If you do an Internet search for “history of chiropractic,” you will find plenty of information on DD Palmer, who is said to have performed the first chiropractic adjustment in 1895. But you won’t find much information on the history of chiropractic techniques. Which were the first techniques performed? What is the timeline for the discovery or implementation of the various techniques that chiropractors use today? And most importantly, what are some successes chiropractors have had with various techniques?

I found some information in a March 17, 2006 press release from Palmer College of Chiropractic. The release announced Palmer’s creation of a technique registry that recognizes and maintains a record of chiropractors who have completed advanced studies in specific chiropractic adjusting techniques.

According to additional information presented in the release, the Meric system, tracing technique, and Palmer toggle recoil were among the chiropractic techniques performed in the early 1900s. In the 1970s and 1980s, Palmer offered courses in sacro-occipital technique, Grostic, Pettibon, Logan, Gonstead, Pierce, Thompson, and extremity adjusting.

In this month’s issue of Chiropractic Products, we are presenting our first Technique Showcase. In each article for the showcase, a chiropractor writes about a patient who was successfully treated using a specific adjusting technique. We are featuring six of the top techniques in this issue, and we plan to highlight other techniques in the months to come. This idea can be successful only if we continue to receive your input and you submit articles highlighting the success stories you have had with other adjusting methods.

Many of you are reading this from the Florida Chiropractic Association’s National Convention & Expo, which draws chiropractors from across the United States. You attend conferences because you want to gain knowledge and provide improved care to your patients. You also attend conferences to network with peers and meet with vendors to learn the latest business innovations that might give you ideas about how to increase your practice’s revenue.

Attending conferences, reading Chiropractic Products magazine, and reading other journals are great ways to get ideas from your peers about how to treat patients better and attract more new patients. Do some research on the neighborhoods surrounding your practice.

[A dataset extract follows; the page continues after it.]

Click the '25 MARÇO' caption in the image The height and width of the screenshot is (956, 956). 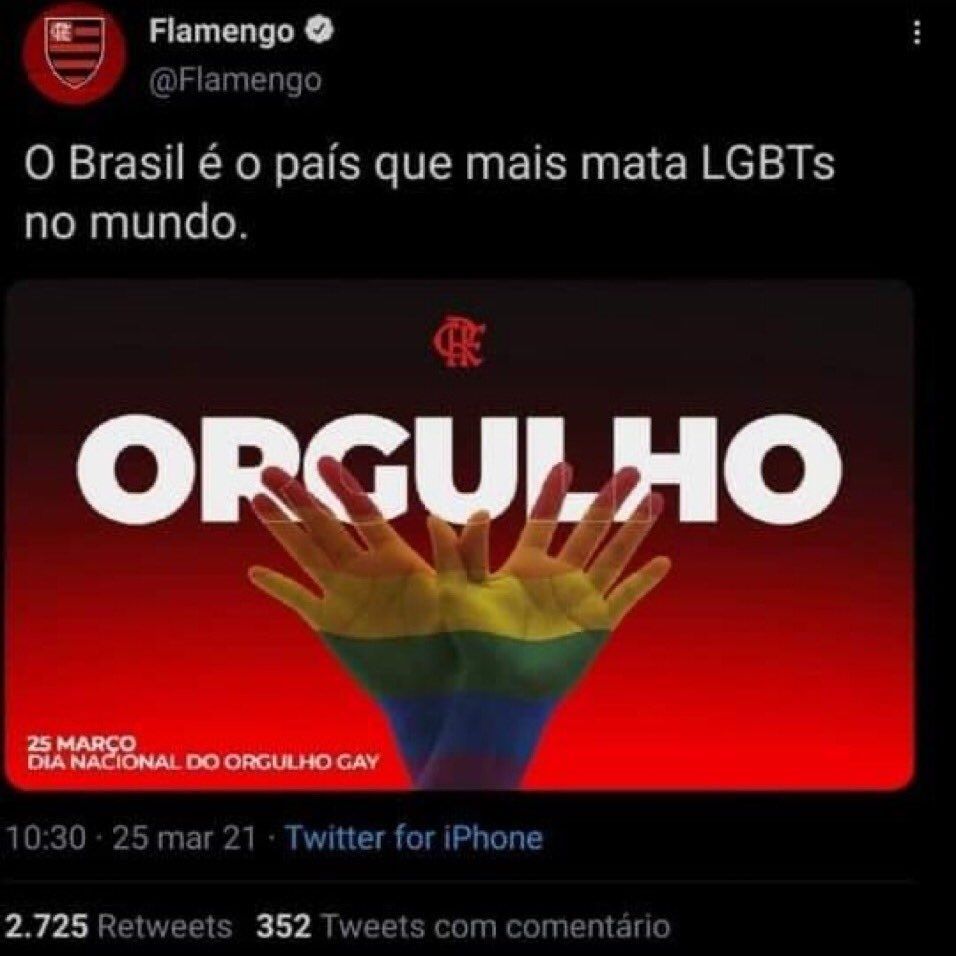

It might work to your benefit if you learned a new technique that no other chiropractor in your area is using.

I have written several times about the great things the chiropractic profession could do if it put aside its differences, pooled its resources, and worked together to make sure that people begin to think of chiropractic more than they think of their medical doctors to help them stay healthy.

But in putting together this group of articles for our Technique Showcase, I also have begun to consider the other side of the argument. It is great to see all of the various methods chiropractors are using to help people feel their best. I believe the profession can grow stronger if all chiropractors became enthusiastic promoters of all the various techniques. Maybe the diversity of the chiropractic profession is something to celebrate, after all.